Just do vagrant up and all 3 machines will come up at once. Thank you Vagrant :)

Testing It Out

Now we need to send requests to the master. What we need to do is send the current minute with every request so that we can see which request was sent to which slave. Just add the following cron to your system…


* * * * * curl http://192.168.10.2/index.html?`date +"%M"`

… and wait for an hour.


This is a portion of the access log for the master. Note the numbers after index.html?.

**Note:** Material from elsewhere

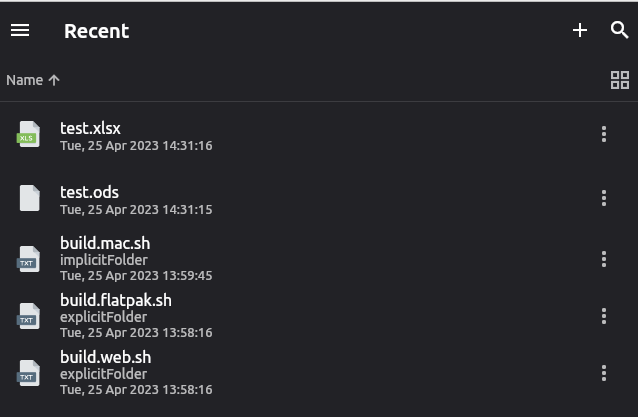Switch to grid view layout
Viewport: 638px width, 417px height.
[x=620, y=80]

192.168.10.1 - - [27/Aug/2016:17:31:00 +0000] "GET /index.html?01 HTTP/1.1" 200 612 "-" "curl/7.43.0"
192.168.10.1 - - [27/Aug/2016:17:32:00 +0000] "GET /index.html?02 HTTP/1.1" 200 612 "-" "curl/7.43.0"
192.168.10.1 - - [27/Aug/2016:17:33:00 +0000] "GET /index.html?03 HTTP/1.1" 200 612 "-" "curl/7.43.0"
192.168.10.1 - - [27/Aug/2016:17:34:01 +0000] "GET /index.html?04 HTTP/1.1" 200 612 "-" "curl/7.43.0"
192.168.10.1 - - [27/Aug/2016:17:35:01 +0000] "GET /index.html?05 HTTP/1.1" 200 612 "-" "curl/7.43.0"
192.168.10.1 - - [27/Aug/2016:17:36:00 +0000] "GET /index.html?06 HTTP/1.1" 200 612 "-" "curl/7.43.0"
192.168.10.1 - - [27/Aug/2016:17:37:00 +0000] "GET /index.html?07 HTTP/1.1" 200 612 "-" "curl/7.43.0"
192.168.10.1 - - [27/Aug/2016:17:38:00 +0000] "GET /index.html?08 HTTP/1.1" 200 612 "-" "curl/7.43.0"
192.168.10.1 - - [27/Aug/2016:17:39:00 +0000] "GET /index.html?09 HTTP/1.1" 200 612 "-" "curl/7.43.0"
192.168.10.1 - - [27/Aug/2016:17:40:00 +0000] "GET /index.html?10 HTTP/1.1" 200 612 "-" "curl/7.43.0"

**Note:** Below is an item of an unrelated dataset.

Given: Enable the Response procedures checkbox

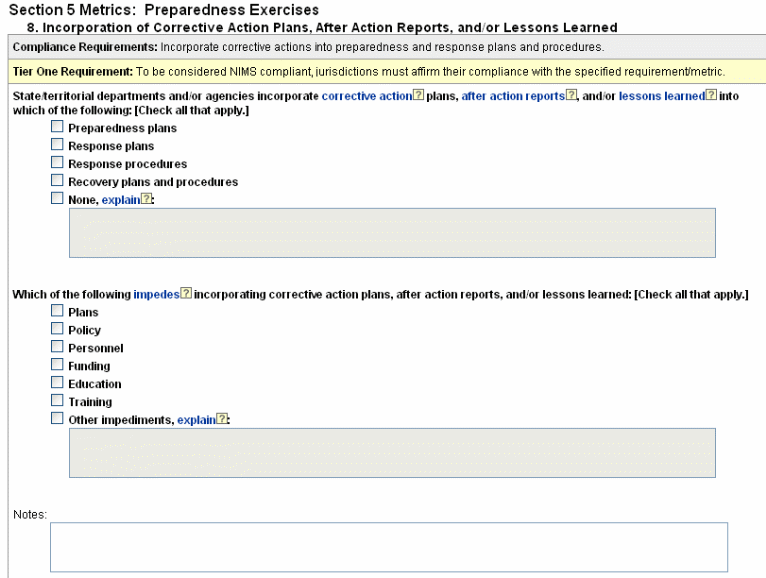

This is the access log for slave_1.

192.168.10.2 - - [27/Aug/2016:17:31:00 +0000] "GET /index.html?01 HTTP/1.0" 200 612 "-" "curl/7.43.0"
192.168.10.2 - - [27/Aug/2016:17:33:00 +0000] "GET /index.html?03 HTTP/1.0" 200 612 "-" "curl/7.43.0"
192.168.10.2 - - [27/Aug/2016:17:35:01 +0000] "GET /index.html?05 HTTP/1.0" 200 612 "-" "curl/7.43.0"
192.168.10.2 - - [27/Aug/2016:17:37:00 +0000] "GET /index.html?07 HTTP/1.0" 200 612 "-" "curl/7.43.0"
192.168.10.2 - - [27/Aug/2016:17:39:00 +0000] "GET /index.html?09 HTTP/1.0" 200 612 "-" "curl/7.43.0"

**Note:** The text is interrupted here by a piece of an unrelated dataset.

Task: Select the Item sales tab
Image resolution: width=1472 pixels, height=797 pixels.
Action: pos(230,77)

And this is the access log for slave_2.

192.168.10.2 - - [27/Aug/2016:17:32:00 +0000] "GET /index.html?02 HTTP/1.0" 200 612 "-" "curl/7.43.0"
192.168.10.2 - - [27/Aug/2016:17:34:01 +0000] "GET /index.html?04 HTTP/1.0" 200 612 "-" "curl/7.43.0"
192.168.10.2 - - [27/Aug/2016:17:36:00 +0000] "GET /index.html?06 HTTP/1.0" 200 612 "-" "curl/7.43.0"
192.168.10.2 - - [27/Aug/2016:17:38:00 +0000] "GET /index.html?08 HTTP/1.0" 200 612 "-" "curl/7.43.0"
192.168.10.2 - - [27/Aug/2016:17:40:00 +0000] "GET /index.html?10 HTTP/1.0" 200 612 "-" "curl/7.43.0"

As you can clearly see, the requests were evenly distributed. One slave received all odd requests, the other all even requests. This is because of the round-robin method.

And that’s basic load balancing with Nginx.

What’s Next?

Try the above experiment with ip_hash. Just add ip_hash; to nginx.conf and restart the server. You should see all requests going to one server now, because the distribution is based on a hash of the client IP address.